■ GOAL OF THE EXERCISE ■
Reproduce the following listing exactly, line for line.

■ DATA ROWS ■

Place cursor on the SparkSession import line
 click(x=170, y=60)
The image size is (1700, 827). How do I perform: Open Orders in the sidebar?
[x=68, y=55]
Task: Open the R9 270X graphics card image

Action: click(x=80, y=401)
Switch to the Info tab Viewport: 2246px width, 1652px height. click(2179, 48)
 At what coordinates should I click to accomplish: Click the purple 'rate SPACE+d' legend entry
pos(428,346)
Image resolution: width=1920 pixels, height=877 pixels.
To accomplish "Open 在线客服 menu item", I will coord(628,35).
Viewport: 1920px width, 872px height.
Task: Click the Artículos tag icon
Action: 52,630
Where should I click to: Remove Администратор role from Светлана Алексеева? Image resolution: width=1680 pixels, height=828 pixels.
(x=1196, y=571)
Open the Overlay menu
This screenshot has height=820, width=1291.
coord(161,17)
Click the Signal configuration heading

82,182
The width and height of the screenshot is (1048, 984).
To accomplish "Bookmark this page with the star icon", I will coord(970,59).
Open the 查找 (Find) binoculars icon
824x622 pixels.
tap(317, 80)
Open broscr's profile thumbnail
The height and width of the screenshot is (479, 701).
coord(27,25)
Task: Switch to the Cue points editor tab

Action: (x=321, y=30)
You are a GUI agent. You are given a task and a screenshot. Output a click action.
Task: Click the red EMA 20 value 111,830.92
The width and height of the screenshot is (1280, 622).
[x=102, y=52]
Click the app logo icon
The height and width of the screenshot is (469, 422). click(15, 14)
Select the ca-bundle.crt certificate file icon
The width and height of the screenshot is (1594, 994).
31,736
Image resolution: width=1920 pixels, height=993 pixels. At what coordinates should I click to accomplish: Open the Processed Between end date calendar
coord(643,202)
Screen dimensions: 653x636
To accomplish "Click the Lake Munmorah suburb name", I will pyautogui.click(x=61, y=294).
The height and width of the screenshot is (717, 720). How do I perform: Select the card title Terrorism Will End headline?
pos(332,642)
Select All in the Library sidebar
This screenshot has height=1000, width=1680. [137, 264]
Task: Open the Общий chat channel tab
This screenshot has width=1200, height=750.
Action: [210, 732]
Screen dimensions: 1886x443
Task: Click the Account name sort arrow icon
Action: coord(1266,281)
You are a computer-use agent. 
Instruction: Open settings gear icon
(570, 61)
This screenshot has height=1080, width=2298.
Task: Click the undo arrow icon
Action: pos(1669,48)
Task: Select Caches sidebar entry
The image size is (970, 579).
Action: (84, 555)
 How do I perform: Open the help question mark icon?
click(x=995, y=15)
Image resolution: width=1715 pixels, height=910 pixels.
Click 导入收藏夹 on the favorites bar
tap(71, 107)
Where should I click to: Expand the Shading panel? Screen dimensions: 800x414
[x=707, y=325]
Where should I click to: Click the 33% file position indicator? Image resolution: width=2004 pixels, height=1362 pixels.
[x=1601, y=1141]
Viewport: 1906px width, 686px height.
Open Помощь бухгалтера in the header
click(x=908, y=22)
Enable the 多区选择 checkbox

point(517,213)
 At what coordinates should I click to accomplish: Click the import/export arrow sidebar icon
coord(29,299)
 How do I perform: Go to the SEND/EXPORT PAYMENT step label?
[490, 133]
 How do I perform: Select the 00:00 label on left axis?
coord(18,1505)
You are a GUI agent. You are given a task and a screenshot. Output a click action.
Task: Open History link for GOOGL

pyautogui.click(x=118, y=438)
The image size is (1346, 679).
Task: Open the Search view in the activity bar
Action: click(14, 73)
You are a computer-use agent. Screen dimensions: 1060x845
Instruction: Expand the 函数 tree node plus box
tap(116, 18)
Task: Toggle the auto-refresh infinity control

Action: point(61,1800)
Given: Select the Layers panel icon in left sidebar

■ EXPECTED ANSWER ■
Place cursor on the SparkSession import line
 click(x=170, y=60)
The image size is (1700, 827). How do I perform: Open Orders in the sidebar?
[x=68, y=55]
Task: Open the R9 270X graphics card image

Action: click(x=80, y=401)
Switch to the Info tab Viewport: 2246px width, 1652px height. click(2179, 48)
 At what coordinates should I click to accomplish: Click the purple 'rate SPACE+d' legend entry
pos(428,346)
Image resolution: width=1920 pixels, height=877 pixels.
To accomplish "Open 在线客服 menu item", I will coord(628,35).
Viewport: 1920px width, 872px height.
Task: Click the Artículos tag icon
Action: 52,630
Where should I click to: Remove Администратор role from Светлана Алексеева? Image resolution: width=1680 pixels, height=828 pixels.
(x=1196, y=571)
Open the Overlay menu
This screenshot has height=820, width=1291.
coord(161,17)
Click the Signal configuration heading

82,182
The width and height of the screenshot is (1048, 984).
To accomplish "Bookmark this page with the star icon", I will coord(970,59).
Open the 查找 (Find) binoculars icon
824x622 pixels.
tap(317, 80)
Open broscr's profile thumbnail
The height and width of the screenshot is (479, 701).
coord(27,25)
Task: Switch to the Cue points editor tab

Action: (x=321, y=30)
You are a GUI agent. You are given a task and a screenshot. Output a click action.
Task: Click the red EMA 20 value 111,830.92
The width and height of the screenshot is (1280, 622).
[x=102, y=52]
Click the app logo icon
The height and width of the screenshot is (469, 422). click(15, 14)
Select the ca-bundle.crt certificate file icon
The width and height of the screenshot is (1594, 994).
31,736
Image resolution: width=1920 pixels, height=993 pixels. At what coordinates should I click to accomplish: Open the Processed Between end date calendar
coord(643,202)
Screen dimensions: 653x636
To accomplish "Click the Lake Munmorah suburb name", I will pyautogui.click(x=61, y=294).
The height and width of the screenshot is (717, 720). How do I perform: Select the card title Terrorism Will End headline?
pos(332,642)
Select All in the Library sidebar
This screenshot has height=1000, width=1680. [137, 264]
Task: Open the Общий chat channel tab
This screenshot has width=1200, height=750.
Action: [210, 732]
Screen dimensions: 1886x443
Task: Click the Account name sort arrow icon
Action: coord(1266,281)
You are a computer-use agent. 
Instruction: Open settings gear icon
(570, 61)
This screenshot has height=1080, width=2298.
Task: Click the undo arrow icon
Action: pos(1669,48)
Task: Select Caches sidebar entry
The image size is (970, 579).
Action: (84, 555)
 How do I perform: Open the help question mark icon?
click(x=995, y=15)
Image resolution: width=1715 pixels, height=910 pixels.
Click 导入收藏夹 on the favorites bar
tap(71, 107)
Where should I click to: Expand the Shading panel? Screen dimensions: 800x414
[x=707, y=325]
Where should I click to: Click the 33% file position indicator? Image resolution: width=2004 pixels, height=1362 pixels.
[x=1601, y=1141]
Viewport: 1906px width, 686px height.
Open Помощь бухгалтера in the header
click(x=908, y=22)
Enable the 多区选择 checkbox

point(517,213)
 At what coordinates should I click to accomplish: Click the import/export arrow sidebar icon
coord(29,299)
 How do I perform: Go to the SEND/EXPORT PAYMENT step label?
[490, 133]
 How do I perform: Select the 00:00 label on left axis?
coord(18,1505)
You are a GUI agent. You are given a task and a screenshot. Output a click action.
Task: Open History link for GOOGL

pyautogui.click(x=118, y=438)
The image size is (1346, 679).
Task: Open the Search view in the activity bar
Action: click(14, 73)
You are a computer-use agent. Screen dimensions: 1060x845
Instruction: Expand the 函数 tree node plus box
tap(116, 18)
Task: Toggle the auto-refresh infinity control

Action: point(61,1800)
Given: Select the Layers panel icon in left sidebar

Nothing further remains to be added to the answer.